You may or may not remember the wedding I went to last week, for which my mom was to babysit. Then she tried to get out of it? And then she decided to do it afterall?
Well, during that evening, I told her that she could put Henry down in his crib after rocking him to sleep, and that he might sleep for an hour or so in there, but then will wake up and need to be rocked again.
She was fine with this.
She disapproves of my cosleeping however, and thinks I need to let him cry it out. I told her this is not something we want to do. Please don't try to do it tonight. He will puke if you let him cry.
Fine. she will rock, etc.
Fast forward to today. As I'm cleaning Henry's room I find puke spatters all up the back of the crib and the wall. I know they weren't there before last weekend. I didn't notice them during the week yet because he is rarely in his crib and hasn't been since the weekend when she had him in there.
I am so upset thinking of him in there alone for who knows how long, screaming and covered in vomit.
I am so mad that she deliberately did exactly what I asked her not to do.
I would have even been okay if she told me about it. I wouldn't have been thrilled, but if she just say "hey, I'm sorry, he barfed in his crib. you were right. Haha". I would have gotten over it pretty quick.
He has also been incredibly clingy with some crazy separation anxiety going on all week.
She also told my sister that he "was awful and cried the whole time", but told me none of this.
I haven't talked to her yet, and I don't know how to. She will lie.
I seriously shook with anger when I found the puke and then wanted to cry. She won't be watching him again.
Well, first you don't know that she didn't clean up him, etc., after he vomited. So that line of thinking is over reacting, I think.
But she should have listened to you because you're his mom. I'm very sorry I kind of know what you mean, my mom doesn't listen to me very well, either. So I don't think your "she won't be watching him" is out of line.
I'd probably just tell her straight out "I found this on the crib. I had told you what to do and what not to do, so I'm sorry, but you won't be watching him again."
Post by mommyneedswine on Jun 28, 2012 10:47:11 GMT -5
I would be livid to. I get that grandparents, sitters, etc. will do things parents may not be thrilled over, but this is over the top for me. It's one thing to let him cry, but you told her what would happen. She was wrong and knew it. She should have been honest with you at the time. Since she wasn't, I agree that you have the right to be pissed.

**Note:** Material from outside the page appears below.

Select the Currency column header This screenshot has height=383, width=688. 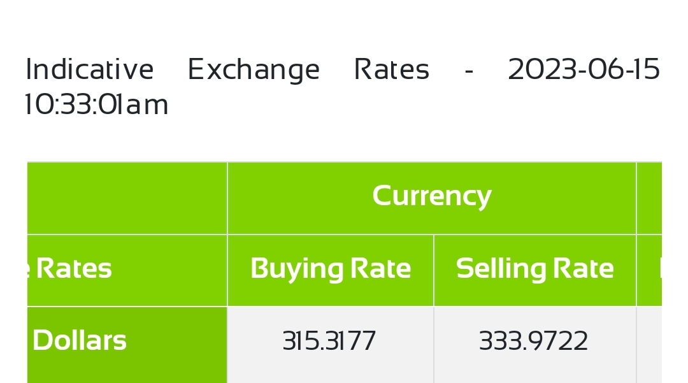[432, 198]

:*( I'm sorry. I'd be upset too. Hopefully she got him right after he threw up and he didn't lie there in it....but really she should have just listened to you in the first place.

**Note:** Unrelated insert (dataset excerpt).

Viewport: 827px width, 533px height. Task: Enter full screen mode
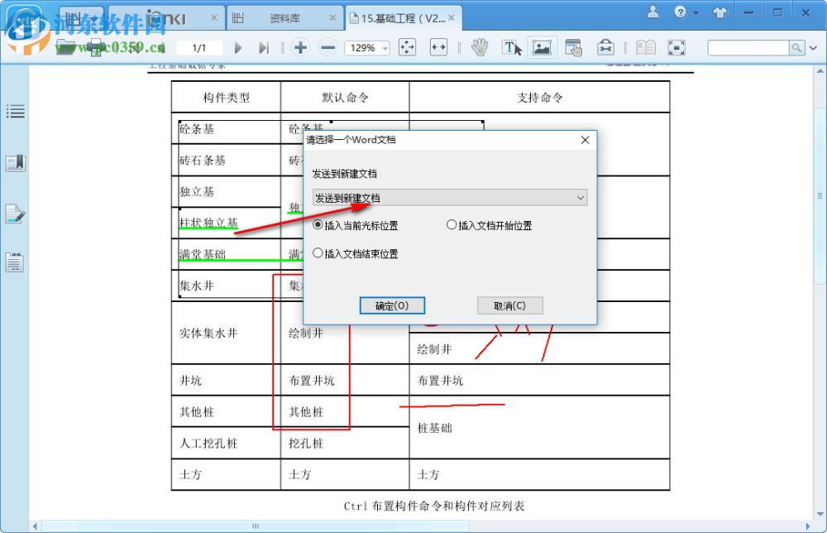click(x=676, y=47)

Kind of like my parents who fed my kid nothing but junk food for an entire week, to the point in which he puked in their living room. Then said it was there prerogative as a grandparent. Nope. Nada.
Ninja, I agree with you in that I don't know for sure what happened. It kills me that I won't ever, either, because I know she will boldfaced lie. I just hope she cleaned him up quickly. The thing that gets me thought is that he was in the same sleeper I left out for him... And then I remembered that he has 2 the same! Sneaky, sneaky!
Post by daisyheadmaizie on Jun 28, 2012 10:56:41 GMT -5
I would be livid. Not only did she flat ignore what you told her, but then she went to extremes to hide it. I can't believe she even went so far to change him into the a duplicate sleeper to hide her wrong doings.
The best advice I got after having DD came from the pediatrician.
If whoever doesn't listen to your rules in regards to your child they don't get to watch your child.
Don't let her watch your child, she didn't listen to you.
I love this advice. I also lucky to have a step MIL and a MIL that are nearby and do what I say! They couldn't watch him this time though, because it was a family wedding.
This is exactly why I don't let my Mom watch either of my kids. She let DD CIO after I told her not to, DD puked and my Mom reprimaned me for giving my daughter anxiety and seperation issues. The downside is that we don't have any one else close by to watch our kids.
I would be really angry too. She did exactly what you told her not to do, and then wasn't honest about it. No matter what SHE thinks you should be doing, she is not the parent. You are, and what you say goes. She was way wrong and you have every right to be upset.
Post by speckledfrog on Jun 28, 2012 11:02:50 GMT -5
I don't think you are overreacting. I'm pretty sure I would go rage blind. No use confronting her about it if she's going to be an even bigger ass about it. I would rant and rail to MH, though, just to get it all out. Definitely no more babysitting.
That my friend is bullshit. I am pretty laid back with how the grandparents do things versus how I do them but I would be so pissed if this happened. It is so disrespectful and there was no point to it. I mean can she not handle rocking her grandchild ONE night? It is like she was hellbent on proving you wrong? Duh you know your child better than she does!
Post by saraandmichael on Jun 28, 2012 11:05:08 GMT -5
you are for sure not overreacting. in fact, you are a better person than i am because i would have been on the phone already with full fucking anger directed at my mom.
i would still tell her that you know she let him cry in his crib, no matter how much she lies about it. hell...lie back and tell her you have a nanny cam that caught it.
and i would never, ever let her watch my child again.
and finally, i would start looking for a babysitter that i could trust.